WHAT TO PRODUCE:
Repeat the rows word for word, from the line with "Given: Click the like count of 2" up to and including the line with "Action: tap(143, 4)". Leave the pictures out of your answer.

··· RECORDS TO USE ···

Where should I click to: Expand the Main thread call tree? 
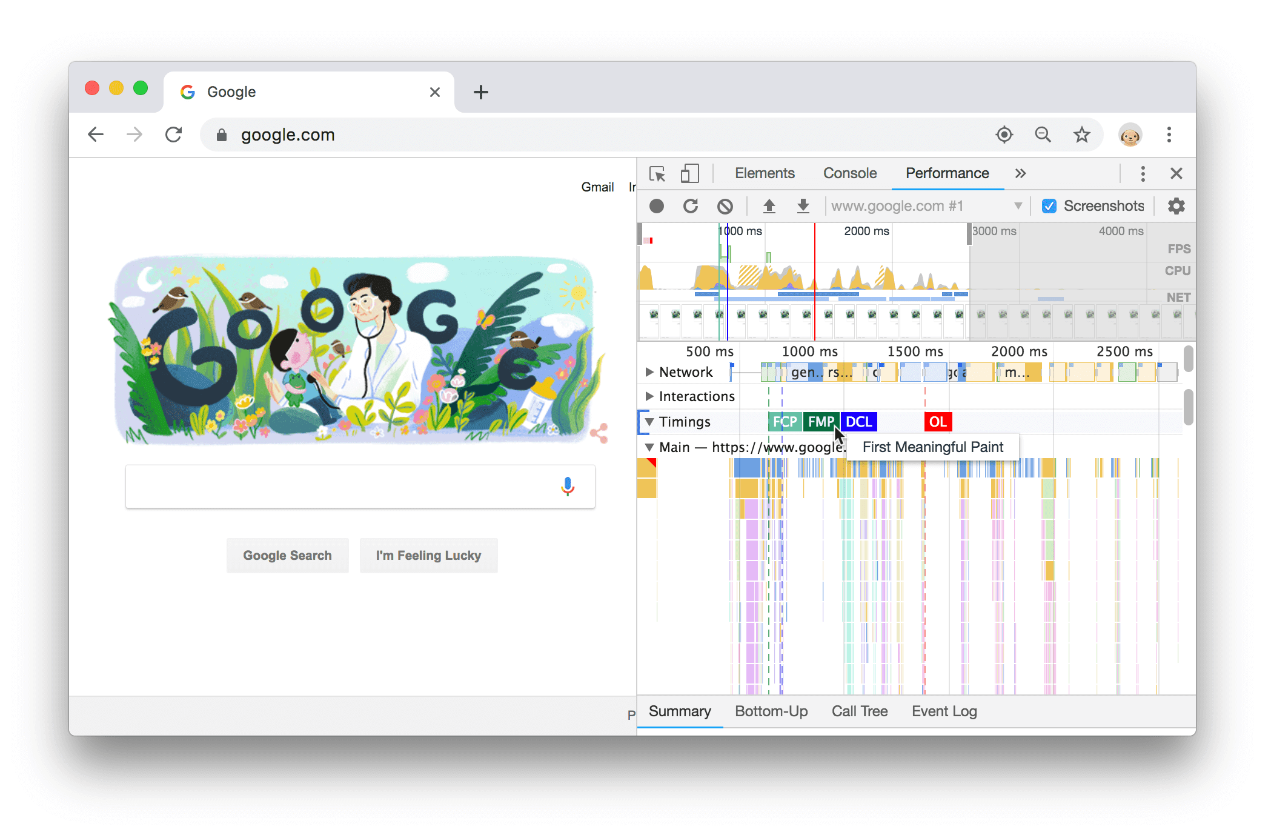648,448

···
··· RECORDS TO USE ···

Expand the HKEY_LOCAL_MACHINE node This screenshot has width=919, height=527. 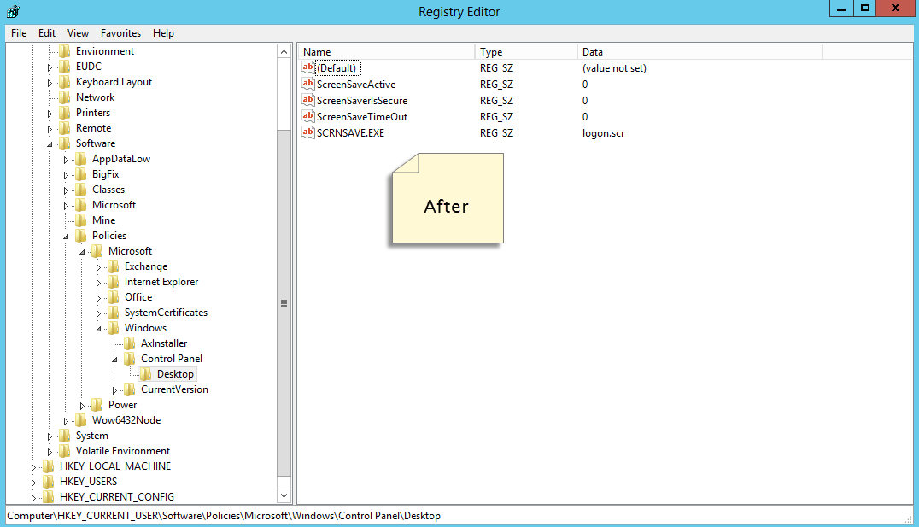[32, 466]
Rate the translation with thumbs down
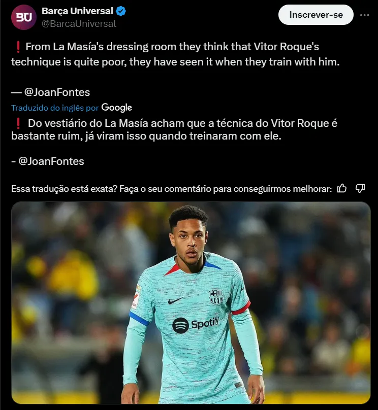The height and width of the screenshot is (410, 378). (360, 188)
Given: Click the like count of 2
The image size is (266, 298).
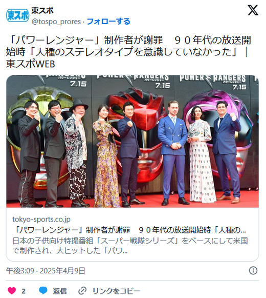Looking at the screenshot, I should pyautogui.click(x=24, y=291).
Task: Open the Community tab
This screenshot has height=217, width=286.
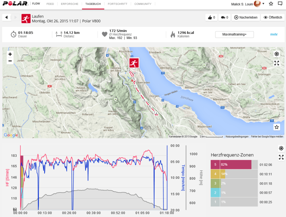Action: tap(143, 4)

···
··· RECORDS TO USE ···

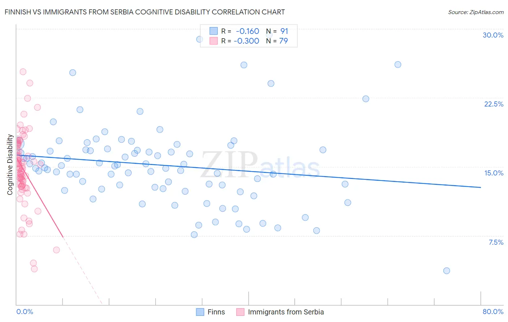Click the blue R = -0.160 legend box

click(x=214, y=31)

···

WRITTEN ANSWER:
Given: Click the like count of 2
The image size is (266, 298).
Looking at the screenshot, I should pyautogui.click(x=24, y=291).
Task: Open the Community tab
This screenshot has height=217, width=286.
Action: tap(143, 4)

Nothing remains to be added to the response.